Identifying information about surrendering parents often appears in court documents given to adoptive parents who can at any point give that information to the adopted person. (In some states, adoptive parents, at the time of the adoption order, can petition the court to keep the record open.) The names of surrendering parents are published in legal ads. Courts can open “sealed records” for “good cause” without birthparent consent or even knowledge. Importantly, the OBC is sealed at the time of adoption finalization, not surrender. If a child is not adopted, the record is never sealed. If a child is adopted, but the adoption is overturned or disrupted, the OBC is unsealed. The OBCs of persons with established relationships with biological parents as in stepparent and foster adoptions are also sealed.

The American Academy of Adoption and Assisted Reproduction Attorneys, that for years supported sealed records agree with us that the time has come to dispose of past secret practice and policy and to unseal the OBCs of adopted people throughout the country.

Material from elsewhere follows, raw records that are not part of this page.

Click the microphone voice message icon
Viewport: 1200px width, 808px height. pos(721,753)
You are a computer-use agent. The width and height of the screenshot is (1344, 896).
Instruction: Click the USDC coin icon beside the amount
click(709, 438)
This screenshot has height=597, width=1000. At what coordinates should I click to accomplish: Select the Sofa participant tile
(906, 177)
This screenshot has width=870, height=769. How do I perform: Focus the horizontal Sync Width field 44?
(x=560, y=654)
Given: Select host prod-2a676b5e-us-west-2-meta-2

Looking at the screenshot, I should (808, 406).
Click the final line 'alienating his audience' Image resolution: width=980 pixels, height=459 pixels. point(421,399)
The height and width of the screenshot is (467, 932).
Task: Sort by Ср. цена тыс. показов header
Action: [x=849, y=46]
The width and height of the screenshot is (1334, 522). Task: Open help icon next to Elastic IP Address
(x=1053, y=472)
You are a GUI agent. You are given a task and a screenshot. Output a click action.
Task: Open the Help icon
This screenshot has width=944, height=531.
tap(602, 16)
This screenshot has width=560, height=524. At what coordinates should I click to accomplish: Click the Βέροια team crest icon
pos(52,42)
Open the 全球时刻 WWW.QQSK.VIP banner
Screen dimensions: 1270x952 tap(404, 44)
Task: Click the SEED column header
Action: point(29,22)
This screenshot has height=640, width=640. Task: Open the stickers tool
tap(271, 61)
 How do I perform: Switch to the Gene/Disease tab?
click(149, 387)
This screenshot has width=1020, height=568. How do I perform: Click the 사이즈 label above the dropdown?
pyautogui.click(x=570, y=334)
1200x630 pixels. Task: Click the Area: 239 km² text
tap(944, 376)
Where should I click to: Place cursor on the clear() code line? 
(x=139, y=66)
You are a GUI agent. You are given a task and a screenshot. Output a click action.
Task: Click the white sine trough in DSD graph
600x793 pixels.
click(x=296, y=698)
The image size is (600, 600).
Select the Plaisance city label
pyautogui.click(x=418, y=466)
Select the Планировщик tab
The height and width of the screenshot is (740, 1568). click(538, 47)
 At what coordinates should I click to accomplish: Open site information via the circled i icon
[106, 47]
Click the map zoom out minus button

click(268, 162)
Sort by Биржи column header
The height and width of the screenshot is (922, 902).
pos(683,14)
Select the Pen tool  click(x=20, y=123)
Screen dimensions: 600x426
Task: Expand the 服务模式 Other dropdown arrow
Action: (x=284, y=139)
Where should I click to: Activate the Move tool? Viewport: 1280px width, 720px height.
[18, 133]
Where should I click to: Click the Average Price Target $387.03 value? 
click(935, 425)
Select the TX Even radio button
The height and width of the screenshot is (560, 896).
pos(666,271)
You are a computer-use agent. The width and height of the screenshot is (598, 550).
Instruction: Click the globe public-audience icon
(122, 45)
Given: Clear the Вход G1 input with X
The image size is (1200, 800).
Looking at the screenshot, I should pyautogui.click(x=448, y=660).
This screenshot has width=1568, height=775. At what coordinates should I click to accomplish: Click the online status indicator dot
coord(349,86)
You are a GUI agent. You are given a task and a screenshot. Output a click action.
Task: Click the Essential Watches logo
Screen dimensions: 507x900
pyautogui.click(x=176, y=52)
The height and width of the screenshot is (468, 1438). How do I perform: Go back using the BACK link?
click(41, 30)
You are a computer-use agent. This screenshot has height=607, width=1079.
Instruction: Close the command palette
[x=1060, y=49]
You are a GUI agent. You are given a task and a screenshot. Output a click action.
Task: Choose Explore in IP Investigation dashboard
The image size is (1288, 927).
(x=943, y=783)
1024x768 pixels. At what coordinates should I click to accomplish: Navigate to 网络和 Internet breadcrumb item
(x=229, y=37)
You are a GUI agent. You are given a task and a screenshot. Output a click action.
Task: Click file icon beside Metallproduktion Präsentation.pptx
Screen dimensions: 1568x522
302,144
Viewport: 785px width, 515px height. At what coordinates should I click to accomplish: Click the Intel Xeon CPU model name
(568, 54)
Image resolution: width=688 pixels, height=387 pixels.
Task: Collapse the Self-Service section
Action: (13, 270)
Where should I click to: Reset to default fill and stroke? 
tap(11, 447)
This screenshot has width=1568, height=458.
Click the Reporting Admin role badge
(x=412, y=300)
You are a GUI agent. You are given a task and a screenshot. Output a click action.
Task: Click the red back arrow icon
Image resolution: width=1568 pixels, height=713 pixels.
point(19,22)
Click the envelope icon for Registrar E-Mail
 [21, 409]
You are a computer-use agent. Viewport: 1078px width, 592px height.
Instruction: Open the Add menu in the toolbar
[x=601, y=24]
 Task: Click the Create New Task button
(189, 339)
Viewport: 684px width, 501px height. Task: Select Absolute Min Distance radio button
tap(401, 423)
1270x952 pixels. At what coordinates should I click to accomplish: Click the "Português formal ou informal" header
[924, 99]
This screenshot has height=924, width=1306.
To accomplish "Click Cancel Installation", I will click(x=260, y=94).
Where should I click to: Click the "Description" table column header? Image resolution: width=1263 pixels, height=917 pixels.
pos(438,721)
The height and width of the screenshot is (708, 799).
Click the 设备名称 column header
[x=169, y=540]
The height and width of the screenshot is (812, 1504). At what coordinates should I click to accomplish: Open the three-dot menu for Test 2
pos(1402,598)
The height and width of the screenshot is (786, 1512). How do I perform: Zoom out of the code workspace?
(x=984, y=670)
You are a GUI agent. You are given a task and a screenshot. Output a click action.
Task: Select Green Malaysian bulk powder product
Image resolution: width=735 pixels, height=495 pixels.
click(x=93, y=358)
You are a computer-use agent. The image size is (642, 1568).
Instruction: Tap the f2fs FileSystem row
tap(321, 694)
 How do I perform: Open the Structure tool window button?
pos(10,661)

In 2018 it passed a monumental resolution in support of adoptees’ right of full access to our OBCs, court, and agency records.

Privacy and Technology: Today, inexpensive and accessible DNA testing services, and a large network of volunteer “search angels” that locate adoptee government-hidden information, histories, and biological families, have made the traditional “privacy” argument obsolete. Nearly all successful searches are done without the OBC and other court documents.

Conclusion: There is no state interest in keeping original birth certificates sealed from adult adoptees to whom they pertain nor does the state have a right or duty to mediate and oversee the personal relationships of adults. The debate on the release of OBCs to its adopted citizens is small v large government issue. Small government should win this one.

Adopted people in 16 states have unrestricted access to their OBCs, including all of New England and 3 deep South conservative states (Alabama, Louisiana, Georgia). Not a single negative report about unsealing has been published. OBC access, through the efforts of policy and lawmakers is being normalized. Adoptees are beginning to be treated just like the Not Adopted.

Passage of HB301 will cure decades-long discrimination and the abrogation of the civil rights of Virginia- born adoptees. Please vote DO PASS on HB301 It’s the right thing to do. Thank you.

____________

Bastard Nation is dedicated to the recognition of the full human and civil rights of adult adoptees. Toward that end, we advocate the opening to adoptees, upon request at age of majority, of those government documents which pertain to the adoptee’s historical, genetic, and legal identity, including the unaltered original birth certificate and adoption decree. Bastard Nation asserts that it is the right of people everywhere to have their official original birth records unaltered and free from falsification, and that the adoptive status of any person should not prohibit him or her from choosing to exercise that right. We have reclaimed the badge of bastardy placed on us by those who would attempt to shame us; we see nothing shameful in having been born out of wedlock or in being adopted. Bastard Nation does not support mandated mutual consent registries or intermediary systems in place of unconditional open records, nor any other system that is less than access on demand to the adult adoptee, without condition, and without qualification.